そのため私はうっかり出てしまいそうになる「申し訳ありません」の代わりに、「どうされましたか?」という言葉をあらかじめ用意し、反射的に謝りそうになったら口から出すと決めている。例えば「どうしてくれるんだ!!」と言われたら、「どうされましたか? なにか不手際がございましたか?」と口に出す。確認であれば謝罪ではないし、相手に優位性を感じさせることはない。
そして、人間の頭は疑問を投げかけられると自然にその答えを考えるようにできているので、ヒートアップしている人間に疑問形の言葉を投げるのは沈静化させる手段としてもオススメだ。
◆理不尽な上司には考え方の違いを明言せよ
顧客相手にクレーム対応をすることもストレスは多いが、嫌な上司に当たってしまうと職場に行くのも気が滅入る。例えば「死ね、殺す」などと恫喝してくるクレーマーほどではないが、大きな声で叱責したり、嫌味なことを言ってくる上司もいる。そんなパワハラ上司に当たってしまった時はどう言い返せばいいのだろうか。
クレーマーが電話オペレータに罵詈雑言を投げつけてくるのは、オペレータが言い返さない立場にいることと、「怒るのはコイツの為だ」という歪んだ認知を持っていることが原因なのだ。クレーマーは意識的にせよ無意識にせよ「こいつはひどいことを言っても言い返さない人間だし、俺が怒るのは相手の為だ」という認知の元で電話をかけてくる。
実はパワハラ上司の思考もクレーマーにとても近い。上司が部下にパワハラを行うのは「部下だから叱責していいし、叱責するのは部下の為だ」と認知しているからだ。
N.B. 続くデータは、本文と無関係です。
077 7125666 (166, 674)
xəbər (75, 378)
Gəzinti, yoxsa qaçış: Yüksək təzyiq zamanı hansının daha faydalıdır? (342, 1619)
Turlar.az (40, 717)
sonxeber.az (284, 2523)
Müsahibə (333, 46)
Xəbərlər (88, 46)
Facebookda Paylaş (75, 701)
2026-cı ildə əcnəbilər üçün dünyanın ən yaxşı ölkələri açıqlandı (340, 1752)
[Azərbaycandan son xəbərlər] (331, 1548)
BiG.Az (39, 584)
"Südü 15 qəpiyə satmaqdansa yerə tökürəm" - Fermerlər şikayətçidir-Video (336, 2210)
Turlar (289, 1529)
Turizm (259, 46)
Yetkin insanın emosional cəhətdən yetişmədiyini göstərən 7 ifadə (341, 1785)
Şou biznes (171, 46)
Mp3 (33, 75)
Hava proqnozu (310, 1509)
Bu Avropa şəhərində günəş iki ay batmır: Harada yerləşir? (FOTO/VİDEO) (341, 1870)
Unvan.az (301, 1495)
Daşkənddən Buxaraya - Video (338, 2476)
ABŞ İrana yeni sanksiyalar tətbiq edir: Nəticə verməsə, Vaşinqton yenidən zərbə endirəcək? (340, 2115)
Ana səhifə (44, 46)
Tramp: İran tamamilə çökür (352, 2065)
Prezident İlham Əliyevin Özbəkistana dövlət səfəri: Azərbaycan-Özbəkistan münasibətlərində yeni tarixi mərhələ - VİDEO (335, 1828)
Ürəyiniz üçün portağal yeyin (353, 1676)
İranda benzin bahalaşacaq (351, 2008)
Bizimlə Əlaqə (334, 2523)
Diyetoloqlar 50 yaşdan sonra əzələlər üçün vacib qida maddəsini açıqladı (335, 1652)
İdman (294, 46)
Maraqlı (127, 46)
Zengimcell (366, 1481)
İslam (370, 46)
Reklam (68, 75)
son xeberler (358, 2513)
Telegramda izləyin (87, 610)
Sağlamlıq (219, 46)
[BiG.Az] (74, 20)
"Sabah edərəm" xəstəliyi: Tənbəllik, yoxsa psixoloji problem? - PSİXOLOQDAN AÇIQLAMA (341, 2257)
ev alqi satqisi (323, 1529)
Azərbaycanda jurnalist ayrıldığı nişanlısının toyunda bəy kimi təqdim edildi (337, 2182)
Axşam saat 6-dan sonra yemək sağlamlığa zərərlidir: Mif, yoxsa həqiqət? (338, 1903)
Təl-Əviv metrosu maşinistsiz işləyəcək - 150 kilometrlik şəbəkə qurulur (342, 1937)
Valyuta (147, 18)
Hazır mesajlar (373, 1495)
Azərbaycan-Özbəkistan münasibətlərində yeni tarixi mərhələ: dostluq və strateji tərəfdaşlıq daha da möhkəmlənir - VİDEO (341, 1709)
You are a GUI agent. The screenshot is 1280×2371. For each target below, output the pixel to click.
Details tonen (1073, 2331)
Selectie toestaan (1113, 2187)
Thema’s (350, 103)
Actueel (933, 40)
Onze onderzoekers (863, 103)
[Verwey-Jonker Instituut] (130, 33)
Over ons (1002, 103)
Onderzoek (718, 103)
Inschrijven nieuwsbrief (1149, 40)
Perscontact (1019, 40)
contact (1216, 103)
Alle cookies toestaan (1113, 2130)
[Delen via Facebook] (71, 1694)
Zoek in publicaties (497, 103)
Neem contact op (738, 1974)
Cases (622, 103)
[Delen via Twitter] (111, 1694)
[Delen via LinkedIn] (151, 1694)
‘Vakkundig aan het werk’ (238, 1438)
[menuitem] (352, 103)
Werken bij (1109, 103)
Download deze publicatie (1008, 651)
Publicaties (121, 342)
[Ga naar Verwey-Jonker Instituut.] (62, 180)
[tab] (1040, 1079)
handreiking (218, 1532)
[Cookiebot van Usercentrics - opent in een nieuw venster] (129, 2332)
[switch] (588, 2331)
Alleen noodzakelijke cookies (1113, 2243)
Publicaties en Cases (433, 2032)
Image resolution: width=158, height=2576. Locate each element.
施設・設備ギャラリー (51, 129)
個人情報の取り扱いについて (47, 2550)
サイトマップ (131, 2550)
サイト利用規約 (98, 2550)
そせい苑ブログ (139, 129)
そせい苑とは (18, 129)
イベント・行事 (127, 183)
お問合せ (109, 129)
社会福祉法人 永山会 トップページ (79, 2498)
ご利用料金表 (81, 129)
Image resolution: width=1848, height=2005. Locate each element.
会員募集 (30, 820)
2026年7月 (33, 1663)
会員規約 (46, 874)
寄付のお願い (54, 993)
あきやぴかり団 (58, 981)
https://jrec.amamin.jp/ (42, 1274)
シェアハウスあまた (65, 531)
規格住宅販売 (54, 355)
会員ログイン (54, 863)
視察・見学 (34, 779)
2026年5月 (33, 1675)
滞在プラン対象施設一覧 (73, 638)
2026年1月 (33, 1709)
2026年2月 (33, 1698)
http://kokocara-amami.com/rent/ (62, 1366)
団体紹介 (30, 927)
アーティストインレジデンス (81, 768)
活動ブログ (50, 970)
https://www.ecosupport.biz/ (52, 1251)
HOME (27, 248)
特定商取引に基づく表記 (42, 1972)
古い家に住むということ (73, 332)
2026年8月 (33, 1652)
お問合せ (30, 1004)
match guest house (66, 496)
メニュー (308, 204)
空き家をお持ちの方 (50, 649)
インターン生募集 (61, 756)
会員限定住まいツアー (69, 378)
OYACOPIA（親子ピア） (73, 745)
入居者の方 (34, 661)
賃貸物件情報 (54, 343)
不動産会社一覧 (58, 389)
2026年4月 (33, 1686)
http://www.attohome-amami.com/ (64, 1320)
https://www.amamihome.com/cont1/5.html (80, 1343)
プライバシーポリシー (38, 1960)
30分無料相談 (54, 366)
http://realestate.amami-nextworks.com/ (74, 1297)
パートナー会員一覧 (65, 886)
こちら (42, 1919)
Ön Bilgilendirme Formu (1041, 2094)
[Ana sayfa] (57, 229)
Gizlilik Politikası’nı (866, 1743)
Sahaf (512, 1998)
そこで言い返すには、「自分はあなたにいじめられていい立場ではない」というスタンスを明確に示すことが重要だ。
例えばコールセンターにお客様が怒ってクレームの電話をかけてくる場合、「気に入らない」「対応が不親切だ」といった、お客様の主観によって生まれているクレームも多い。その場合は、相手の主観を否定する言い返し方をする。
「当社では○○となっております」
「会社の基準でこういう対応をすることになっております」
そう伝えると「不親切だ」「サービスが悪い」と言われるが、ここで謝らず「改善点として会社にお伝えします」とだけ言い切る。あくまで、あなたの考え方はあなたの考え方、当社の考え方は違う、ということを明言するためだ。